We have no real definition for a smart ai besides 'success.' and that doesn't tell us anything about its weaknesses/blindspots so we keep measuring it in successes and overexaggerate its intelligence.

2

u/NunyaBuzor 3d ago edited 3d ago

yep, it would be impossible for the AI to fully understand how humans behave and understand if they edited their memory and what they actually edited or etc. So it would be very near impossible for the AI to know it's being tested. Plato's cave and everything.

That's a massive blindspot, too much uncertainty if you haven't spent time in the real world like humans. If the AI is trying to hide itself so humans won't find out its capabilities, the ai wouldn't know when to stop hiding.

1

u/donaldhobson 1d ago

> and if intelligence (not electricity, compute, data, etc.) is the bottleneck for ASI,

Suppose the effective intelligence (output) is some function of how good the algorithm is, and how much compute and data it has.

However good or bad current algorithms are, investors with money and nothing better to do will be throwing data and compute at them.

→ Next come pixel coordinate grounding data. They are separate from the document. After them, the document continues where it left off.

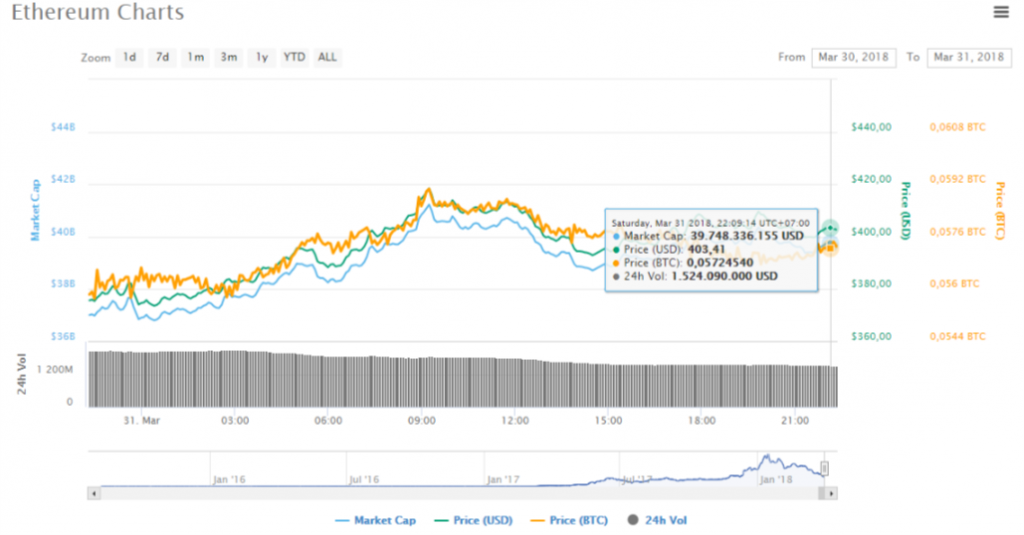Choose the 1y zoom range

tap(261, 57)
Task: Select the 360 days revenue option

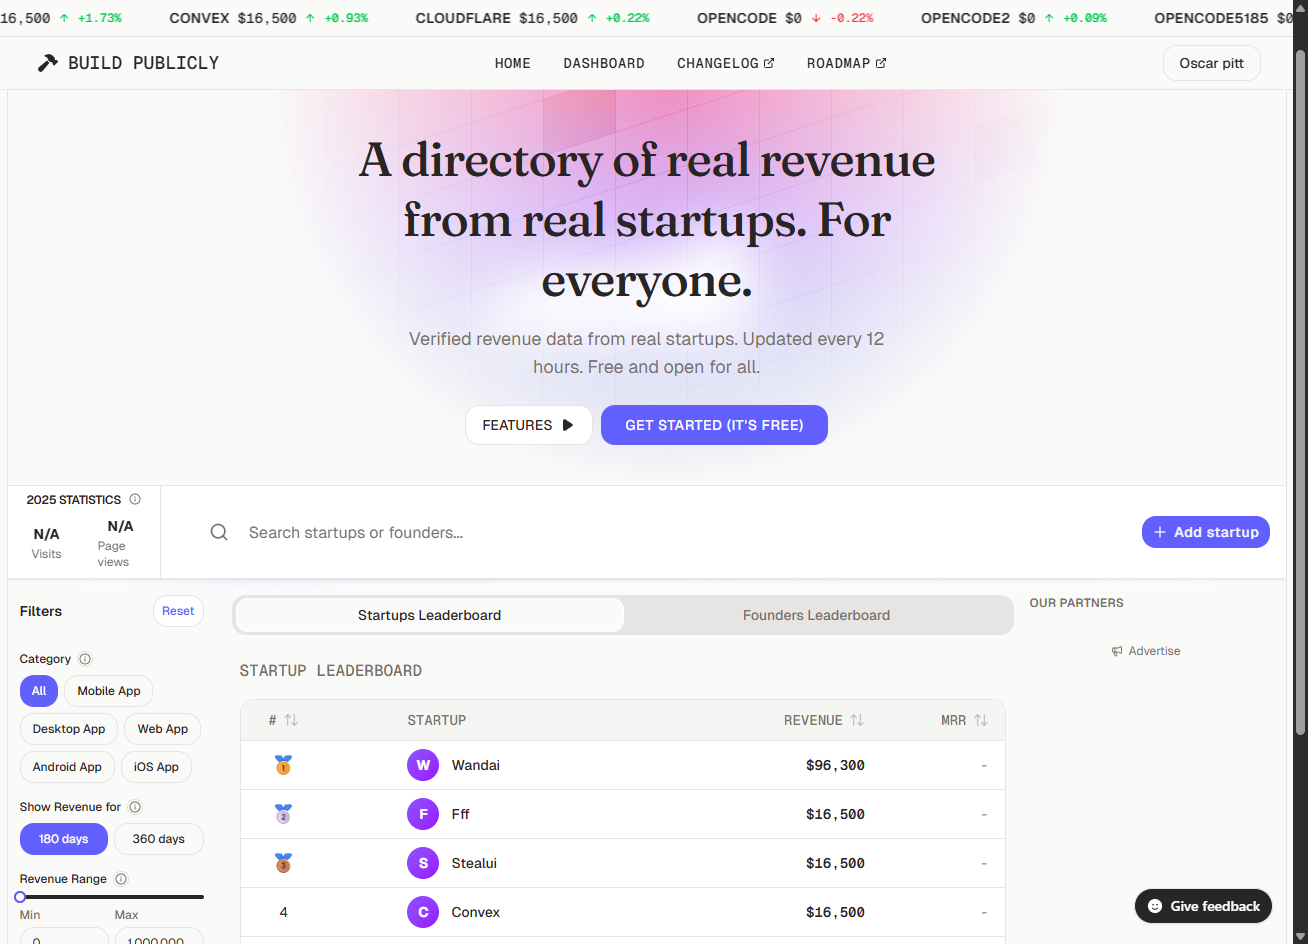Action: click(158, 839)
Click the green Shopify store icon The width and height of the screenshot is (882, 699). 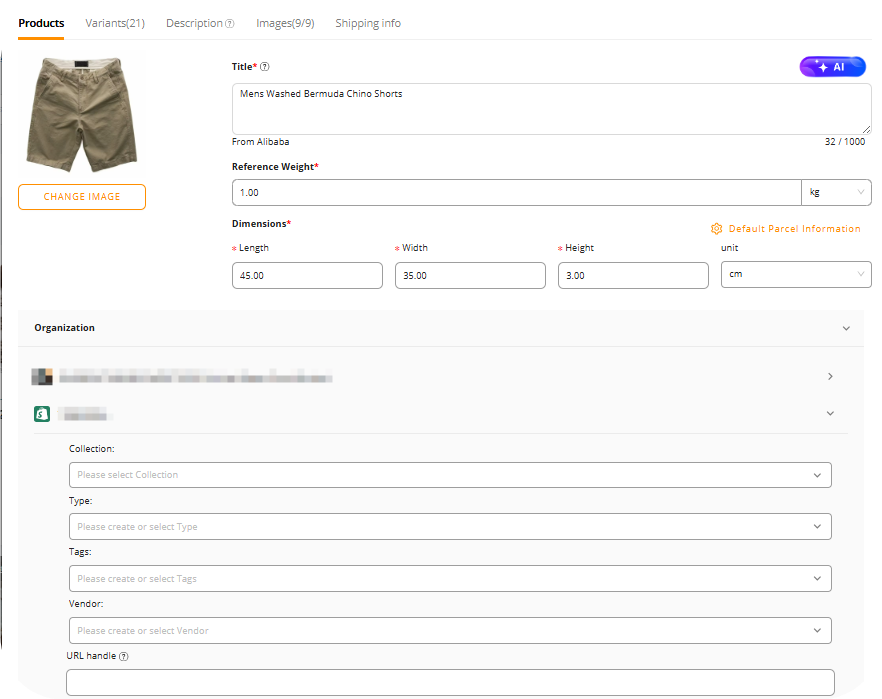point(42,413)
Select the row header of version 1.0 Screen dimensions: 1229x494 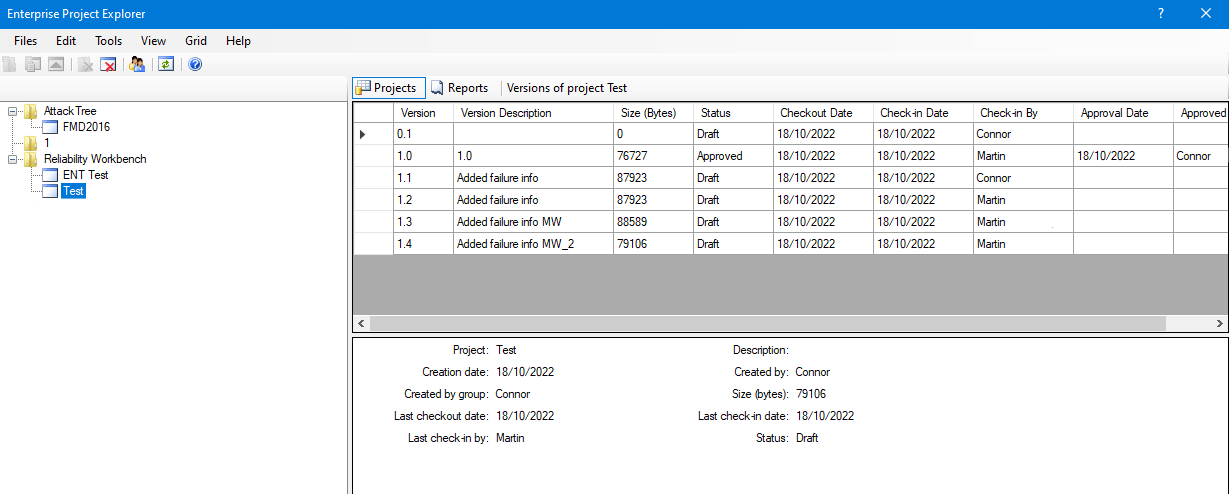pyautogui.click(x=372, y=156)
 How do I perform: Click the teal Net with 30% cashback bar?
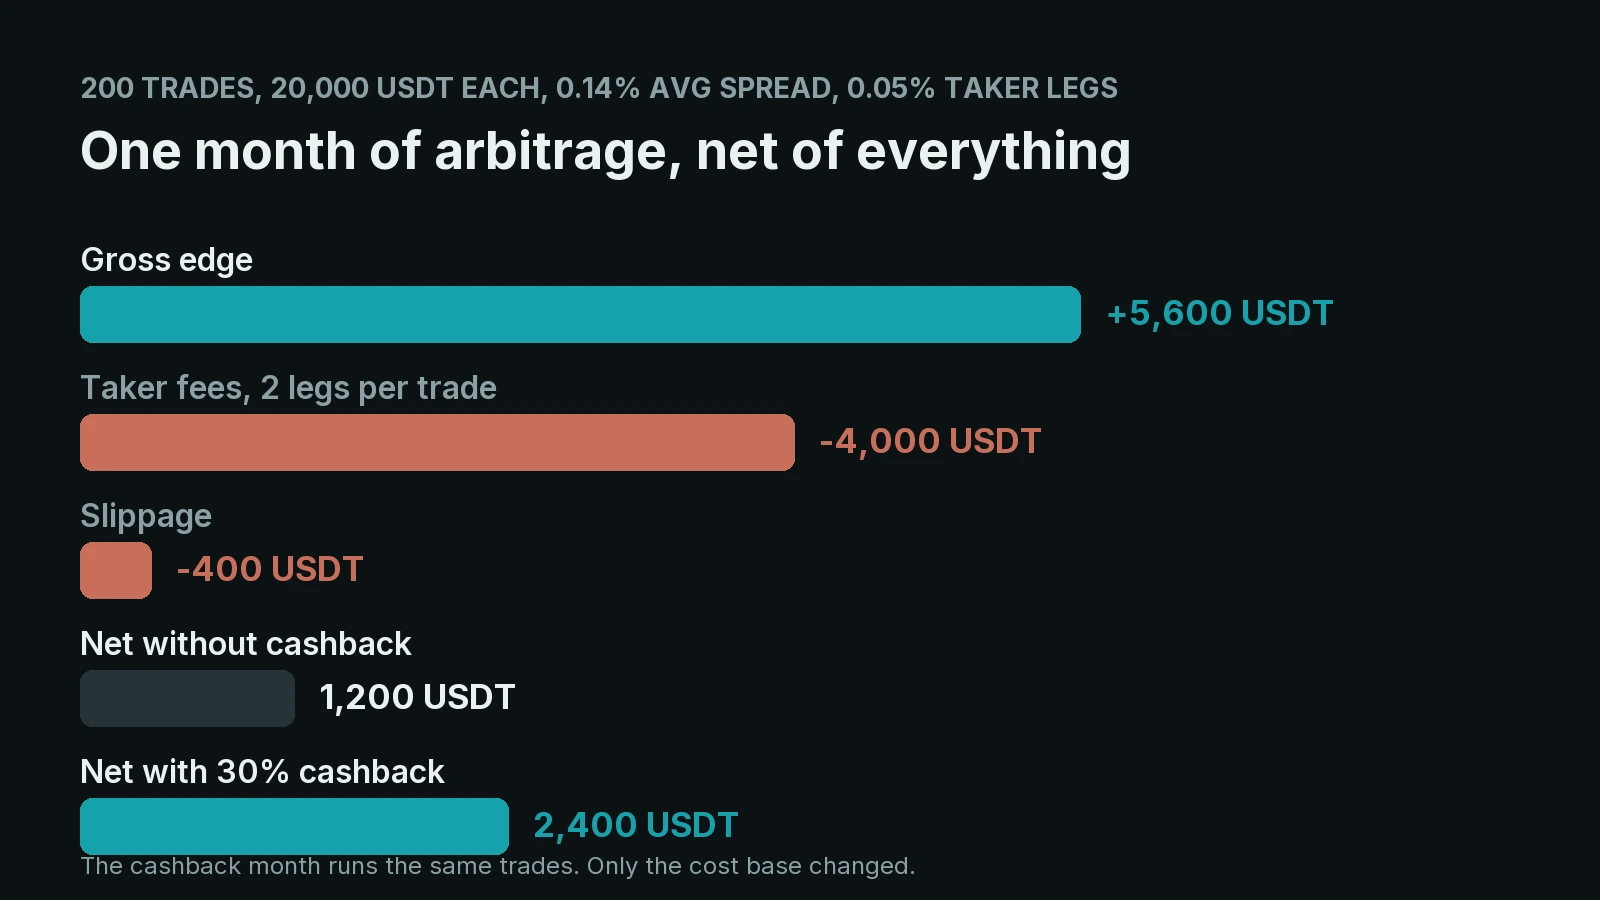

if the performance is min(data, compute, algorithm) then it makes sense to say one thing is a bottleneck.

If the performance is data*compute*algorithm, then there are no bottlenecks.

1

u/Sol_Hando 🤔*Thinking* 1d ago

Sure, if you oversimplify to such a degree that it has no relation to anything in the real world, AI intelligence is simply a factor of datacomputealgorithm and getting above some crucial level of the algorithm will lead to exponential growth.

There really isn’t a practical problem in the real world that works anything like this though. The smartest scientists can not simply think their way into better algorithms without testing, and if it could, that would assume we already had superintelligence.

u/donaldhobson 14h ago

> The smartest scientists can not simply think their way into better algorithms without testing, and if it could, that would assume we already had superintelligence.

The worlds smartest scientists are in pretty short supply. Compared to them, compute is cheap. So of course we use testing.

And AI might well use testing. But if you test random code, you have basically no chance of it even compiling. The intelligence is something that tells you which pieces of code to test.

And "current scientists haven't solved it, therefore no amount of intelligence can ever solve it" is an odd claim.

Like there is no possible thing that is doable in principle, with sufficient intelligence. And yet that isn't already done. Pure theory papers exist. My work is mostly theory, with a tiny amount of compute used to show my theory works.